Le 13 nov. 08 à 18:47, François Chaplais a écrit :
>
> Le 13 nov. 08 à 03:39, Randall Reetz a écrit :
>
>> And another problem is that a random and unique solution actually
>> reduces randomness as it is run. Each time you eliminate a
>> number, the set of numbers left is reduced. This is even true of
>> an infinate number randomizer. Sometimes i wonder if this
>> fascination with random number generation isnt a good diagnosis of
>> severe case of the geeks.
>
> maybe it is just a lack of mathematical background
>>
>>
>> -----Original Message-----
>> From: "Randall Reetz" <randall at randallreetz.com>
>> To: "How to use Revolution" <use-revolution at lists.runrev.com>
>> Sent: 11/12/2008 6:18 PM
>> Subject: RE: Random algorithm
>>
>> There is a huge difference between random and unique. If you are
>> after unique then just use the counting numbers. If you need both
>> random and unique you will have to check each number generated
>> against a saved list of every previous number. There is nothing
>> wrong with a random number generator that spits out duplicate
>> numbers. Random is blind to history (and future). Random is not
>> nostalgic. A coin with two sides is just as good at random as a
>> pair of thousand sided dice.
>>
>
> actually, random is so little nostalgic that a random sequence of
> zeros and ones (with equal probabilities) can produce ones for a
> zillion consecutive ones without invalidating the probabilistic
> model. This fact holds (mathematically) as long as the number of
> events is finite (which is always the case in practice). The
> central limit theorem only holds for an "actual" infinite number of
> values.
> Of course, some may object that having a zillion consecutive ones
> is unprobable; however, this assumption itself can only be verified
> by repeating the experience an actual infinity of times, so we're
> back to the same modelling problem.
>
> In practice, people do not refer to probabilities but to
> statistics. As far as I know there are two schools of statisticians
> (at least when it comes to teaching)
> 1) the "clean" statisticians present statistics as an offspring of
> probabilities; it is mathematically clean but has the same
> weaknesses when to it comes to confronting the model to the
> experiment.
> 2) the "dirty" statisticians admit that if your random process
> produces a zillion ones, then you have to pull the trigger on the
> model, arguing that modelling the sequence by a constant is closer
> to what happens and as economical as the flawed statistical model.

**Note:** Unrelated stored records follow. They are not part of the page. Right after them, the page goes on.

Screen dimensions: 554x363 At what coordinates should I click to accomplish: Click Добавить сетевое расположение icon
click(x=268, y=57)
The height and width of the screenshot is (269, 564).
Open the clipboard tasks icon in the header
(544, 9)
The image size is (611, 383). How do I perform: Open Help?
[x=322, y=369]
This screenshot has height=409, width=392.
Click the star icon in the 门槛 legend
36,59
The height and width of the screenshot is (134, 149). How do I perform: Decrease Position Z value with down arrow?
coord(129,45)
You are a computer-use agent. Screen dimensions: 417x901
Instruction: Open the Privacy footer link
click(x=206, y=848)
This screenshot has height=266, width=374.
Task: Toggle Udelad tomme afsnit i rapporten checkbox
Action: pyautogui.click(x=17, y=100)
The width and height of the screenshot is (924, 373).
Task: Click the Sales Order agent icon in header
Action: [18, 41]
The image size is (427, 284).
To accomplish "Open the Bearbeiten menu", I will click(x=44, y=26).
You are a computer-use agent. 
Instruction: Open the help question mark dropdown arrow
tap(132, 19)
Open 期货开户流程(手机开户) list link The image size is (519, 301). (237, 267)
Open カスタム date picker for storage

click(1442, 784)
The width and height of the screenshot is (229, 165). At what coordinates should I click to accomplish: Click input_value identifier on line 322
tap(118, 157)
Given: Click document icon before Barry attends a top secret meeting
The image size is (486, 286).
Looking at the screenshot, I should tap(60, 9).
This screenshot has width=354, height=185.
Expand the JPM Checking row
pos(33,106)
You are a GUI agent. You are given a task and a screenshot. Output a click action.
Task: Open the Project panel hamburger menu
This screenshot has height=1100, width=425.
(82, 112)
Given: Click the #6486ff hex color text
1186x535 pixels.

> A zillion or two zillion limit: you chose.
>
> Now, if you admit that computers are deterministic, then, knowing
> the initial state of your machine (which may be LARGE), you are
> able to predict every output of it provided you know the inputs.
> Relying on unmodelled input (such as the time at which you computer
> is turned on) only makes the thing unmodelled; it does not garantee
> randomness.
>
> If you go further, if all comes to a problem of semantics: what
> people want with random series is a user triggered event that will
> defeat prediction (that's what the las vegas folks want). However
> this definition is severely hampered the the limitations of the
> existing languages (man or machine language). You should consider
> the possibility that one will produce a language/model that can
> predict what happens.
>
> cheers,
> François
>
> P.S. on the lighter side, my wife's experience with M$ Word on the
> PC suggest that a large amount of Word's behaviour is unpredictable.
Best regards from Paris,
Eric Chatonet.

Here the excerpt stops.